Lorenz Curve

Dispersion can be studied graphically also. For that we use what is called Lorenz Curve, after the name of Dr. Max O. Lorenz who first studied the dispersion of distribution of wealth by graphic method. This method is most commonly used to show inequality of income or wealth in a country and sometimes to make comparisons between countries or between different time periods. The Curve uses the information expressed in a cumulative manner to indicate the degree of variability. It is especially useful in comparing the variability of two or more distributions.

It has a draw back that it does not give any numerical value of the measure of dispersion. It merely gives a picture of the extent to which a series is pulled away from an equal distribution.

STEPS

  1. Find class midpoints.

  2. Cumulate the class midpoints .

  3. Cumulate the frequencies.

  4. Take the grand total of class midpoints and grand total of frequencies as 100.

  5. Then convert all the other cumulative class midpoints and cumulative frequencies into their respective percentages.

  6. Now mark cumulative percentages of frequencies on the x-axis and cumulative class midpoints on the y-axis. Note that each axis will have values from 0 to 100.

  7. Draw a line from the origin to the point whose co-ordinate is (100, 100). This line is xcalled the line of equal distribution.

  8. Then plot the cumulative values and cumulative frequencies, and join these points to get a curve.
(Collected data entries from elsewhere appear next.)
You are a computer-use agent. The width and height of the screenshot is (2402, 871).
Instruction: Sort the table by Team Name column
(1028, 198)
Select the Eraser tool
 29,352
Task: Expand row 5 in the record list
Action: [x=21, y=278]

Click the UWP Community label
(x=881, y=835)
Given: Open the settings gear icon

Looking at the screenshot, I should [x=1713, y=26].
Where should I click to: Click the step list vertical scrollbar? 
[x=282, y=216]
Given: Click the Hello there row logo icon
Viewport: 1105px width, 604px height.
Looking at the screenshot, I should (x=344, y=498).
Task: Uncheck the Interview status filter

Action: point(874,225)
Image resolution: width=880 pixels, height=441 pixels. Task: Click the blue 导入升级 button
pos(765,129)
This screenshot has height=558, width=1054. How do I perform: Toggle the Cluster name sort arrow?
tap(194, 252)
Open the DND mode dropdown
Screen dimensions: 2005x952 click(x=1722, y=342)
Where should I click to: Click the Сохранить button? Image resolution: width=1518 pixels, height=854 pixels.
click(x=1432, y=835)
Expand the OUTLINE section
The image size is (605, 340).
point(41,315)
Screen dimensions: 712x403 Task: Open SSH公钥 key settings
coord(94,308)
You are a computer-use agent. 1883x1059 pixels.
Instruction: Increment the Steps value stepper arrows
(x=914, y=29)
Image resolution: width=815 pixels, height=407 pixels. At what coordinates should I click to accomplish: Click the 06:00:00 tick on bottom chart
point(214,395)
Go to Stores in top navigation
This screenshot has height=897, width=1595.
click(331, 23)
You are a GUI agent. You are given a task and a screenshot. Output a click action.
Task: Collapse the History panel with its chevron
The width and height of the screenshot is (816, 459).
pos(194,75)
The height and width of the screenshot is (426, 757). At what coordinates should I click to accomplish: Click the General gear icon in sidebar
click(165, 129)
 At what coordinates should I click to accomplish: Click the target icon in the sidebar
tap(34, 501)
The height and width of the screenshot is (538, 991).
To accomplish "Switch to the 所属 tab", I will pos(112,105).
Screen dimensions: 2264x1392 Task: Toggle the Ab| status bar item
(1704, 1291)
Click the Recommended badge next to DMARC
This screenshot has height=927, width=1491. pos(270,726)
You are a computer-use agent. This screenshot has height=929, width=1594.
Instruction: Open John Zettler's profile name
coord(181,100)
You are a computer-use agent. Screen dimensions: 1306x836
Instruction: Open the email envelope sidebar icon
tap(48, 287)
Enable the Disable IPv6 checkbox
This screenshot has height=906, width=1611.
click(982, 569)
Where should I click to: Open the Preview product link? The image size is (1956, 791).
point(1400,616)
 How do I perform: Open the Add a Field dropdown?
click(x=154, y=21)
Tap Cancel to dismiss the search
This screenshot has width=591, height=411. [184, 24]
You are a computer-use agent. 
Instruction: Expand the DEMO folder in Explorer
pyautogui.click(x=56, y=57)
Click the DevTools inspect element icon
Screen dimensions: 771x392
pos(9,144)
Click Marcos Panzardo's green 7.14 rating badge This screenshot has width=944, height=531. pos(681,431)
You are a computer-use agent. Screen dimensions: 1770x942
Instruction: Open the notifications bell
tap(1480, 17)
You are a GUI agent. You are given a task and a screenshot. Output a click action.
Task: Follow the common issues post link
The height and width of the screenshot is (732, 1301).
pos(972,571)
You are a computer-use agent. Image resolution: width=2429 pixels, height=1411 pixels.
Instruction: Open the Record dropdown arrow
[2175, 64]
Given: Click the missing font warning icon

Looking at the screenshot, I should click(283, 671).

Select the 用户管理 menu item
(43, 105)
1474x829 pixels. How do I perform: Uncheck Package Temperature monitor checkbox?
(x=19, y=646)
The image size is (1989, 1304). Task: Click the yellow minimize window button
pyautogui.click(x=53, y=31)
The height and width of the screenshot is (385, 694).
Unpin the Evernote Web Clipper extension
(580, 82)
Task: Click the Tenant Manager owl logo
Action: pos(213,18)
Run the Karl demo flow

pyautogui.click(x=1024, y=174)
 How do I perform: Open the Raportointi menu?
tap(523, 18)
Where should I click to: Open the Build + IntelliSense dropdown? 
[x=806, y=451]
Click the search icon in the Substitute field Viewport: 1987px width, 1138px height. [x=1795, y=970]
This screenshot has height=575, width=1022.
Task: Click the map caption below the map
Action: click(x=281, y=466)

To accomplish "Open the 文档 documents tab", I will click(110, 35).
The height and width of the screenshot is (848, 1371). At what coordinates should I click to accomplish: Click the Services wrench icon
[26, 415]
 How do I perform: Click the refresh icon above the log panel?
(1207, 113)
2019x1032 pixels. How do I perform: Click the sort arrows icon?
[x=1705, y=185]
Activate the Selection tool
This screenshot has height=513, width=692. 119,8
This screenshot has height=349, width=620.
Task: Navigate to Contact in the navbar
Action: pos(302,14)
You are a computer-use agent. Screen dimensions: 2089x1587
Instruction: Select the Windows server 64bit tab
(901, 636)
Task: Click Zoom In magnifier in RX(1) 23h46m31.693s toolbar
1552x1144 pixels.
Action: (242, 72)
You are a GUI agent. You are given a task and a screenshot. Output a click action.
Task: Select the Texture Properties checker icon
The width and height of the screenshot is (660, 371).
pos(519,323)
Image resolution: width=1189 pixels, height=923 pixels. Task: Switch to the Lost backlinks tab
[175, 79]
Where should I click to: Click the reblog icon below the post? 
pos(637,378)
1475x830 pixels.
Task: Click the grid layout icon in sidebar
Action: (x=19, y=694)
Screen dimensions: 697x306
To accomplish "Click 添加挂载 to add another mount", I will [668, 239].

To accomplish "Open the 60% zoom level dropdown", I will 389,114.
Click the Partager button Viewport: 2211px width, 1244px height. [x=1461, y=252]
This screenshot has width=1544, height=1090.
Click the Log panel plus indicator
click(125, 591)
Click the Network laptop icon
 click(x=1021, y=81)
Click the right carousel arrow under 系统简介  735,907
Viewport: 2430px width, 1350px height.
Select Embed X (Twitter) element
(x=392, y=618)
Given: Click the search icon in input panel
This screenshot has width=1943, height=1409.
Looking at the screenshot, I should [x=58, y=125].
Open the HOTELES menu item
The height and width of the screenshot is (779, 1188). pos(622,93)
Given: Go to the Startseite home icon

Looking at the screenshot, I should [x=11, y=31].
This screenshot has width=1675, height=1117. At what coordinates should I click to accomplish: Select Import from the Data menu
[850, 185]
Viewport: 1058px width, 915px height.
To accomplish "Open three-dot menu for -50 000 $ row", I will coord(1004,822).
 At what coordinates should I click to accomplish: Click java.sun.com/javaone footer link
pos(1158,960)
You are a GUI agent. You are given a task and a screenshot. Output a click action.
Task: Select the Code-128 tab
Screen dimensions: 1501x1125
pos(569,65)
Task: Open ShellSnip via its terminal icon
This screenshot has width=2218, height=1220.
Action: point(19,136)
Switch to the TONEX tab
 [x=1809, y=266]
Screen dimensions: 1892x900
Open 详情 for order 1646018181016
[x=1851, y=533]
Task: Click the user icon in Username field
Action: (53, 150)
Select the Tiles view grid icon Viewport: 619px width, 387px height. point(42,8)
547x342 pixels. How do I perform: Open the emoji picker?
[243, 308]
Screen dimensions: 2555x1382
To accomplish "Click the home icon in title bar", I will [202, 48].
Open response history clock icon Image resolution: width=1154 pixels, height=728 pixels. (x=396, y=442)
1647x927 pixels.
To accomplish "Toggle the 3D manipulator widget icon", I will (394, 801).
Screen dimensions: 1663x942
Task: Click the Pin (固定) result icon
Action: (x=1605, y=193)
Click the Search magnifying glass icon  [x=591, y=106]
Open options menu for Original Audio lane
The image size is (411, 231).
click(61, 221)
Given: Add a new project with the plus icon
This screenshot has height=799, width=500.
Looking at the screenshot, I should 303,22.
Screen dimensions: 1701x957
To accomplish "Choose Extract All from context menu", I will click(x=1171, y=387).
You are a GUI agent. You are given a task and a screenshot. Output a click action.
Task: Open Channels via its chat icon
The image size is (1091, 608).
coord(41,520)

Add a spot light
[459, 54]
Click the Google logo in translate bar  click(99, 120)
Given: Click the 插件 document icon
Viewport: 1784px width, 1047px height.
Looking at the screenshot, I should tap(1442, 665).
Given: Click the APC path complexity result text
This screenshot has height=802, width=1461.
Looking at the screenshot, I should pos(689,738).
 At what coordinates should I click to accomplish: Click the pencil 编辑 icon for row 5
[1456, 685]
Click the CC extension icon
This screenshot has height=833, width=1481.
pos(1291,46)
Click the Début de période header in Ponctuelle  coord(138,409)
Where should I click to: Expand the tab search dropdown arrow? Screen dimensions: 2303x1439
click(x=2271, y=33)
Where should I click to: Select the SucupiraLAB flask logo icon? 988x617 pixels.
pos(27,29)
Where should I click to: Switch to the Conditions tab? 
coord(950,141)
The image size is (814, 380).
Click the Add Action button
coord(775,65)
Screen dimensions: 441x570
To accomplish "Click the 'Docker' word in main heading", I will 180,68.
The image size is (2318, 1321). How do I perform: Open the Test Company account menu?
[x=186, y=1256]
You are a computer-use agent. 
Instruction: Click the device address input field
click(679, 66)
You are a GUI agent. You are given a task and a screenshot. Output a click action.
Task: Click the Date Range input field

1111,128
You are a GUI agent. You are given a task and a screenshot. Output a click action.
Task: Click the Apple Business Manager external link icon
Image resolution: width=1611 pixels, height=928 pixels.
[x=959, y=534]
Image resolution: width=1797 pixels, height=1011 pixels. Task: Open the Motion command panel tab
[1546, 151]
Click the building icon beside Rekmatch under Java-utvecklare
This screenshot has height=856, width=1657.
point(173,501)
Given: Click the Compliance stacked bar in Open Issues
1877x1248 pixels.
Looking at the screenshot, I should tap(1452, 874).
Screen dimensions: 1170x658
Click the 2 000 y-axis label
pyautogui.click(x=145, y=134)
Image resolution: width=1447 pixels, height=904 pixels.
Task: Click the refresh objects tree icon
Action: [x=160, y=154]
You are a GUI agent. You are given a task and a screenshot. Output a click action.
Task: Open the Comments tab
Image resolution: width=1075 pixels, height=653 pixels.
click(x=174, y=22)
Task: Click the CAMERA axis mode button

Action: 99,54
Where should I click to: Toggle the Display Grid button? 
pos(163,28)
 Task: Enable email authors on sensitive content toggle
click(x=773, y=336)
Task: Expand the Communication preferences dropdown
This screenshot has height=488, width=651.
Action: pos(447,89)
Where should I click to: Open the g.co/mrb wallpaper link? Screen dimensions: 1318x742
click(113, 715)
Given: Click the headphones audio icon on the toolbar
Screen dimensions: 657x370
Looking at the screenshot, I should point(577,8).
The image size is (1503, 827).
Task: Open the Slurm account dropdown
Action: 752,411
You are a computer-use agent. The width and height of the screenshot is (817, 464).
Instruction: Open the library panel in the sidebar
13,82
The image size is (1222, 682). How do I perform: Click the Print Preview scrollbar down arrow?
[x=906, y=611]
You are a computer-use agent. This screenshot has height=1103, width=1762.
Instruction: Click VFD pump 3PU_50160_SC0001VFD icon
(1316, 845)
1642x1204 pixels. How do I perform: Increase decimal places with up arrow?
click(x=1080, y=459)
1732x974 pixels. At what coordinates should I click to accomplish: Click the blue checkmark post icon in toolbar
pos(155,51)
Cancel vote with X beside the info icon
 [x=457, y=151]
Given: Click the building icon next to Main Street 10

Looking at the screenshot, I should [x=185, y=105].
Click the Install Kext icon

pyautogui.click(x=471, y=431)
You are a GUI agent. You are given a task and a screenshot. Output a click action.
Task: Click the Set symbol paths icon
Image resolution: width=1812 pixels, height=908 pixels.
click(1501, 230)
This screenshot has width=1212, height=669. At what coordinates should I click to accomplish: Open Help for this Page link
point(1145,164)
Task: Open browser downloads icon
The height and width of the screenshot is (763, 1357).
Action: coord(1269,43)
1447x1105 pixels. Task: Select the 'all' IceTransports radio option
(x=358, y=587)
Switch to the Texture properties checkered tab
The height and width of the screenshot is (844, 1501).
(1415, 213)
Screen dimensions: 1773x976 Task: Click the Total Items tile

  • Let us draw a Lorenz Curve for the following data and show the inequality in income.
  • Table 6.43
    Income Number of persons
    0 - 5000 5
    5000 - 10000 10
    10000 - 20000 18
    20000 - 40000 10
    40000 - 50000 7

    We need to create a table showing midpoints, cumulative midpoints, cumulative midpoints in percentages, frequency, cumulative frequency and cumulative frequency in percentage, this is shown in the below given table.

    Table 6.44
    Income Midpoints Cumulative midpoints Cumulative midpoints in percentages Frequency Cumulative frequency Cumulative frequency in percentages
    0 - 5000 2500 2500 \(\mathbf{ {{{\frac{100}{100000}} \,× \,2500 }\, =\,2.5}} \) 5 5 \(\mathbf{ {{{\frac{100}{50}} \,× \,5 }\, =\,10}} \)
    5000 - 10000 7500 10000 \(\mathbf{ {{{\frac{100}{100000}} \,× \,10000 }\, =\,10}} \) 10 15 \(\mathbf{ {{{\frac{100}{50}} \,× \,15 }\, =\,30}} \)
    10000 - 20000 15000 25000 \(\mathbf{ {{{\frac{100}{100000}} \,× \,25000 }\, =\,25}} \) 18 33 \(\mathbf{ {{{\frac{100}{50}} \,× \,33 }\, =\,66}} \)
    20000 - 40000 30000 55000 \(\mathbf{ {{{\frac{100}{100000}} \,× \,55000 }\, =\,55}} \) 10 43 \(\mathbf{ {{{\frac{100}{50}} \,× \,43 }\, =\,86}} \)
    40000 - 50000 45000 100000 \(\mathbf{ {{{\frac{100}{100000}} \,× \,100000 }\, =\,100}} \) 7 50 \(\mathbf{ {{{\frac{100}{50}} \,× \,50 }\, =\,100}} \)

    Note that for drawing Lorenz curve we take the frequency components along the x-axis and the corresponding value components along the y-axis. From the above table, we get the co-ordinates to be plotted as:

    (x, y) = (10, 2.5), (30, 10), (66, 25), (86, 55), (100, 100)

    From the above figure it is clear that along the line OC, the distribution of income proportionately equal; so that 5% of the income is shared by 5% of the population, 15% of the income is shared by 15% of the population, and so on. Hence we call OC as the line of equal distribution. The farther the curve OAC from this line, the greater is the variability present in the distribution, If there are two or more curves, the one which is the farthest from the line OC has the highest dispersion.